Showdown in Najaf: US Logic Hard to FollowThe claims and counter-claims make it hard to discern the strategies behind the showdown in Najaf, and the language that is used blurs the situation even more. U.S. military spokesmen, for example, always call the young men who are defending rebel Shia cleric Moqtada al-Sadr "anti-Iraqi forces," although not one in a hundred of them has ever been outside Iraq.
But you can guess why U.S. authorities in Iraq chose this moment to try to eliminate Sadr and his al-Mahdi militia.
From the start, the biggest obstacle to the creation of a compliant, pro-American regime in Iraq has been the fact that the Shias, who make up about 60 per cent of Iraq's population, could elect a majority government that could, and probably would, defy U.S. wishes if they voted as a bloc. Moreover, senior Shia clerics command great respect in the community, making it much likelier that the Shia would indeed vote en bloc.
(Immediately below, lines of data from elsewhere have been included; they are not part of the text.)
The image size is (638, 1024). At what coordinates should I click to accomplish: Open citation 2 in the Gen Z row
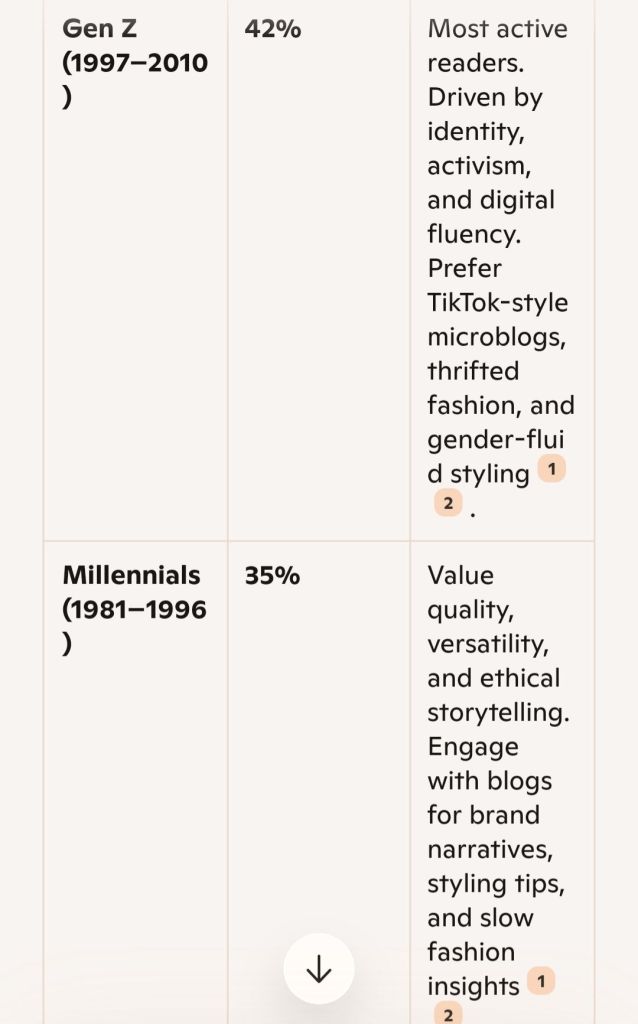point(448,503)
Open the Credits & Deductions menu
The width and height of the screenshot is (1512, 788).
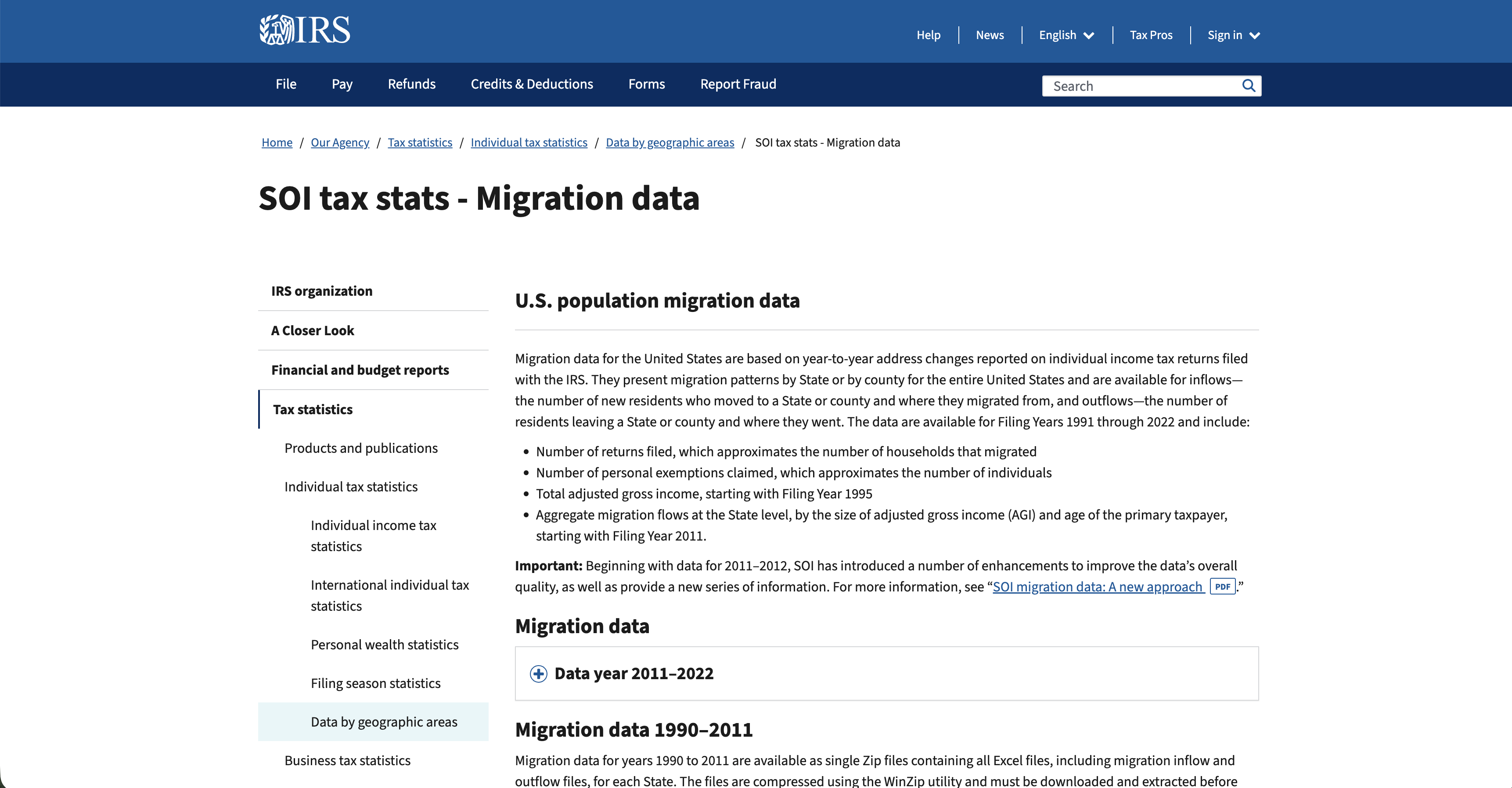(532, 84)

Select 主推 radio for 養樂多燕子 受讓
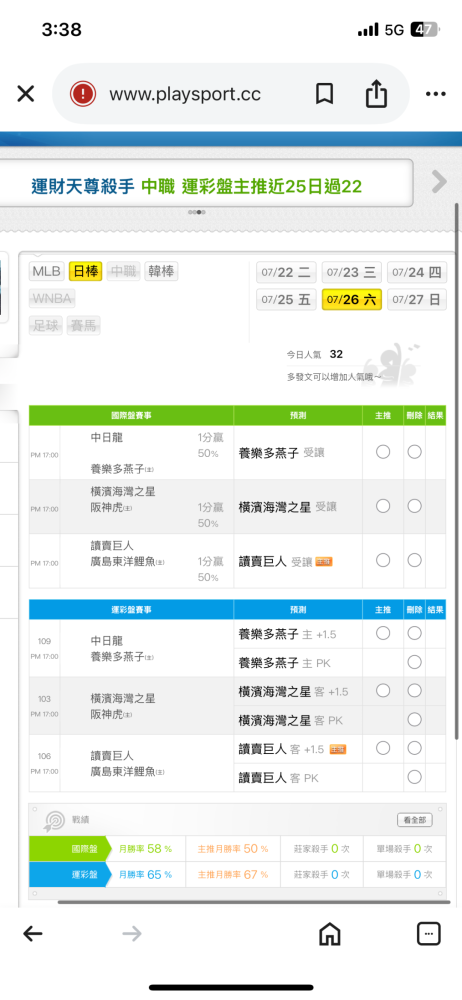coord(383,452)
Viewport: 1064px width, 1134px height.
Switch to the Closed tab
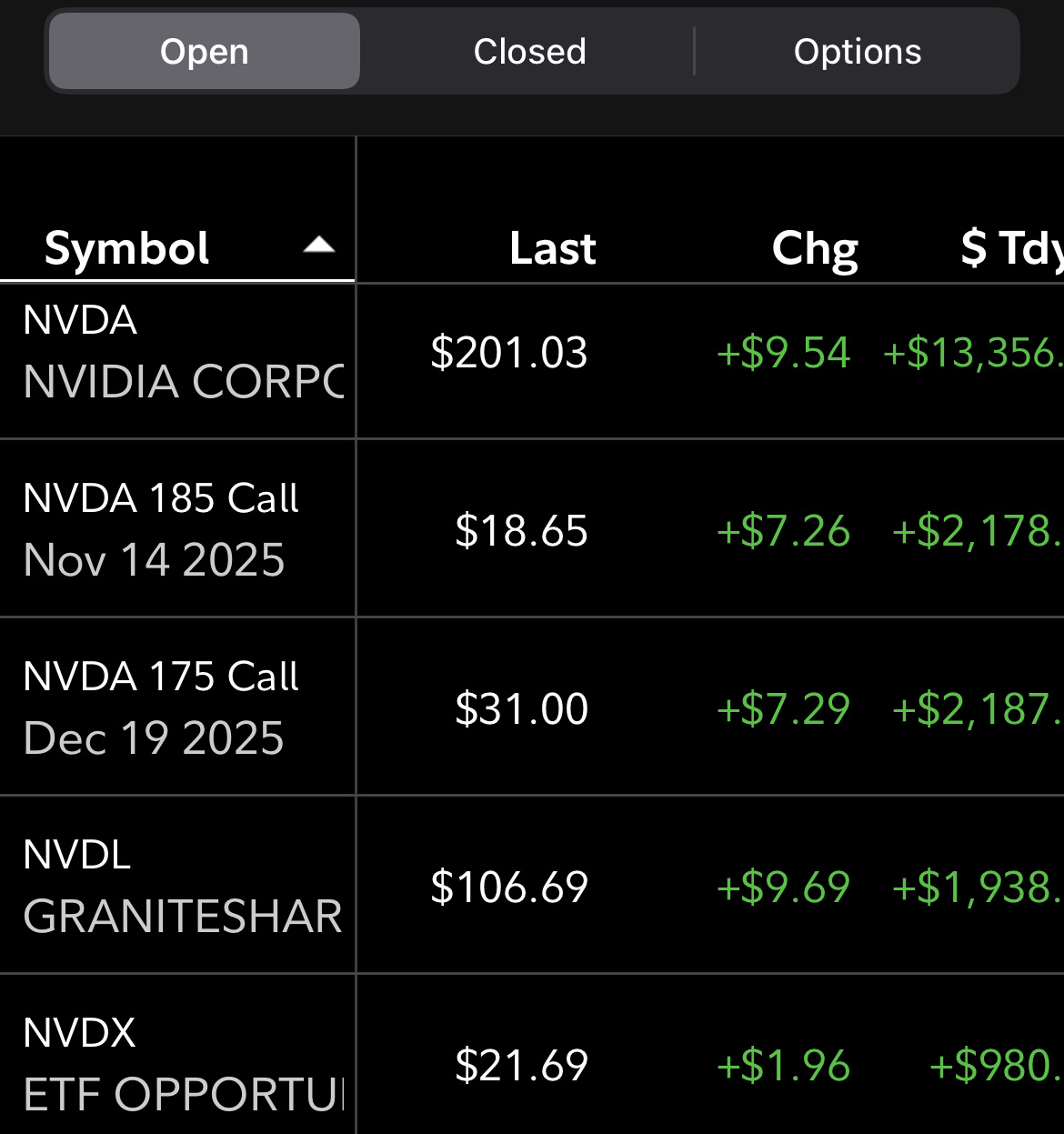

So, elections were too risky.
Retired general Jay Garner, the original choice as U.S. pro-consul in Iraq, was dismissed after a month because he called for early elections in Iraq: "The night after I got to Baghdad, (Defense Secretary Donald) Rumsfeld called me and told me he was appointing Paul Bremer as the presidential envoy. The announcement ... was somewhat abrupt."
Rumsfeld was worried that an elected Iraqi government would resist mass privatization of the economy, but he was equally worried that such a government would be Shia-dominated, and insist on an Islamic state.
The problem was compounded by the fact that Washington's favorite ayatollah, Abdul Majid al-Khoei, was killed the day after Baghdad fell. Khoei had become a personal friend of British Prime Minister Tony Blair during his long exile in London, and had strong U.S. backing. But a mob hacked him to death in the Imam Ali mosque in Najaf on April 10, 2003, the day after he arrived, leaving the field open to less pro-American rivals.